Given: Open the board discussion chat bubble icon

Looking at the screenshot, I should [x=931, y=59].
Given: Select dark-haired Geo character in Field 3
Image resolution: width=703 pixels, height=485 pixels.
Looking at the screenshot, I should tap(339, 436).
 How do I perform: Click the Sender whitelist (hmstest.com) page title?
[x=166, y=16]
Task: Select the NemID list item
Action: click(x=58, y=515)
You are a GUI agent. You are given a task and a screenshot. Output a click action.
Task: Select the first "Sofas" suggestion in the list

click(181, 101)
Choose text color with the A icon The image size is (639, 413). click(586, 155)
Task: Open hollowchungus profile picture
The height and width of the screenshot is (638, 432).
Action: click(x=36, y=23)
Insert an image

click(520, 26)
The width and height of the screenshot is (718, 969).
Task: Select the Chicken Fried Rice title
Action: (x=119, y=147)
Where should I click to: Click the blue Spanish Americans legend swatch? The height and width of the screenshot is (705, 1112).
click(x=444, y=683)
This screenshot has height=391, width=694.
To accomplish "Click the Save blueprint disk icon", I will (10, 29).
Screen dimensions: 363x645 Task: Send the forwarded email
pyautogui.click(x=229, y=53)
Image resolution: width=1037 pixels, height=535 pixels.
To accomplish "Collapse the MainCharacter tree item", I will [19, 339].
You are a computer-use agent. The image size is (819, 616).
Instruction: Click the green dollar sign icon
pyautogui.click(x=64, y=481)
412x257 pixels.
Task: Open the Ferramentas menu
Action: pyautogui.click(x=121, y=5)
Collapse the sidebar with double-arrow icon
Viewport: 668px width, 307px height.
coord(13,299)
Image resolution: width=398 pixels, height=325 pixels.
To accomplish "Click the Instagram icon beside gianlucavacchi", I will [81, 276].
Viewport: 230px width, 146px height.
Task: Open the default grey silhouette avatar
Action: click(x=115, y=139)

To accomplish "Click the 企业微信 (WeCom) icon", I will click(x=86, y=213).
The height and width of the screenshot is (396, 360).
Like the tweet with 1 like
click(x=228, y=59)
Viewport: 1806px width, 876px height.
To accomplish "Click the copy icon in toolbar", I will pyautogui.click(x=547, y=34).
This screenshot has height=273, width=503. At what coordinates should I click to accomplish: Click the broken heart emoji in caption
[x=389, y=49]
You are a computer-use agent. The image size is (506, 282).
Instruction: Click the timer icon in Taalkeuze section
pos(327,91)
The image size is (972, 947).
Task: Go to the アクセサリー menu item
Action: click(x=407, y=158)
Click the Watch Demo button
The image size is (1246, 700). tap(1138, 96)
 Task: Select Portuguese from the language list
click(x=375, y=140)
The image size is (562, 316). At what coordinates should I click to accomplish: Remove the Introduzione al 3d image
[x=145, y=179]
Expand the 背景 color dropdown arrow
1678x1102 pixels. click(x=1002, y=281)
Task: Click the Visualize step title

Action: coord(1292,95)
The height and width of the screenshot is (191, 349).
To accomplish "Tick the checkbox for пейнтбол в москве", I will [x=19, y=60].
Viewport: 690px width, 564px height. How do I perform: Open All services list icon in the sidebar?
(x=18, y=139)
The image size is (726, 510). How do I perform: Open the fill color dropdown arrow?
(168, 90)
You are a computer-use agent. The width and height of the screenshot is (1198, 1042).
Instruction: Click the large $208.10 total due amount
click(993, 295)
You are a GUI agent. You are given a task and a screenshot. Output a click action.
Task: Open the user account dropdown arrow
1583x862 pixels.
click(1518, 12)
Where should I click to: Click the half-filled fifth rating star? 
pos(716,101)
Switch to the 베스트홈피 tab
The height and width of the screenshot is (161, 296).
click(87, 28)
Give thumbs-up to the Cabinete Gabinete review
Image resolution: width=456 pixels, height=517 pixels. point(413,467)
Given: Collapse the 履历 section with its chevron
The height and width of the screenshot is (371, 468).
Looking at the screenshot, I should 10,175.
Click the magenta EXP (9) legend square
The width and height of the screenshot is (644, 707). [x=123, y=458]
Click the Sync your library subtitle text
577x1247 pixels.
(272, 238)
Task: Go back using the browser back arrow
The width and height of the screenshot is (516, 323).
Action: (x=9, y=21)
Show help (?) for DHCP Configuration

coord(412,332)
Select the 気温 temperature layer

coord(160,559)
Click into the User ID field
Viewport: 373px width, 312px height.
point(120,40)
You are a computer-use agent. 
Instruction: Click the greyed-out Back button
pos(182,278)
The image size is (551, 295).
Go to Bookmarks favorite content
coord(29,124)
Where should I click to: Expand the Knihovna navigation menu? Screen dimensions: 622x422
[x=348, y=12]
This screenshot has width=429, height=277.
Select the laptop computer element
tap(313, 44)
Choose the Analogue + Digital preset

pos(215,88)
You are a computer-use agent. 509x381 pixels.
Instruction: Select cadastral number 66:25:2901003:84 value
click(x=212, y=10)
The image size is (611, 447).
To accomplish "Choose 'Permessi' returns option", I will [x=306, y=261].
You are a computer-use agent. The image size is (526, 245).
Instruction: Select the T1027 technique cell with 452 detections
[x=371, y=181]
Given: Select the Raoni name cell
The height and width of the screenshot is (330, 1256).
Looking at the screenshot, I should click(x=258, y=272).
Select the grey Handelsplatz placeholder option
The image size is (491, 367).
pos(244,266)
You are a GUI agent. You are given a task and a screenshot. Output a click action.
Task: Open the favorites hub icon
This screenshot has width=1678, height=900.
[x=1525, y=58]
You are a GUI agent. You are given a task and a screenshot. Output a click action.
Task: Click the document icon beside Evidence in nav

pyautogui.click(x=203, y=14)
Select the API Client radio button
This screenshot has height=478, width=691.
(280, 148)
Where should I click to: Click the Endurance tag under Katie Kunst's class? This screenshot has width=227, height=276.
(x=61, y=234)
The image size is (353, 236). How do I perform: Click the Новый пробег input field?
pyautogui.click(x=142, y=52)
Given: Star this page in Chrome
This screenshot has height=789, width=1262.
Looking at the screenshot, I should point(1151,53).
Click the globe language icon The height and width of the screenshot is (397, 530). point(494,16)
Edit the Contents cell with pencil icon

════

## Task goal
In the listing above, please print only the lines from the first one to the line where "You are a computer-use agent. The image size is (819, 616)." appears, exactly as written, both of those lines included.

## Expected output
Given: Open the board discussion chat bubble icon

Looking at the screenshot, I should [x=931, y=59].
Given: Select dark-haired Geo character in Field 3
Image resolution: width=703 pixels, height=485 pixels.
Looking at the screenshot, I should tap(339, 436).
 How do I perform: Click the Sender whitelist (hmstest.com) page title?
[x=166, y=16]
Task: Select the NemID list item
Action: click(x=58, y=515)
You are a GUI agent. You are given a task and a screenshot. Output a click action.
Task: Select the first "Sofas" suggestion in the list

click(181, 101)
Choose text color with the A icon The image size is (639, 413). click(586, 155)
Task: Open hollowchungus profile picture
The height and width of the screenshot is (638, 432).
Action: click(x=36, y=23)
Insert an image

click(520, 26)
The width and height of the screenshot is (718, 969).
Task: Select the Chicken Fried Rice title
Action: (x=119, y=147)
Where should I click to: Click the blue Spanish Americans legend swatch? The height and width of the screenshot is (705, 1112).
click(x=444, y=683)
This screenshot has height=391, width=694.
To accomplish "Click the Save blueprint disk icon", I will (10, 29).
Screen dimensions: 363x645 Task: Send the forwarded email
pyautogui.click(x=229, y=53)
Image resolution: width=1037 pixels, height=535 pixels.
To accomplish "Collapse the MainCharacter tree item", I will [19, 339].
You are a computer-use agent. The image size is (819, 616).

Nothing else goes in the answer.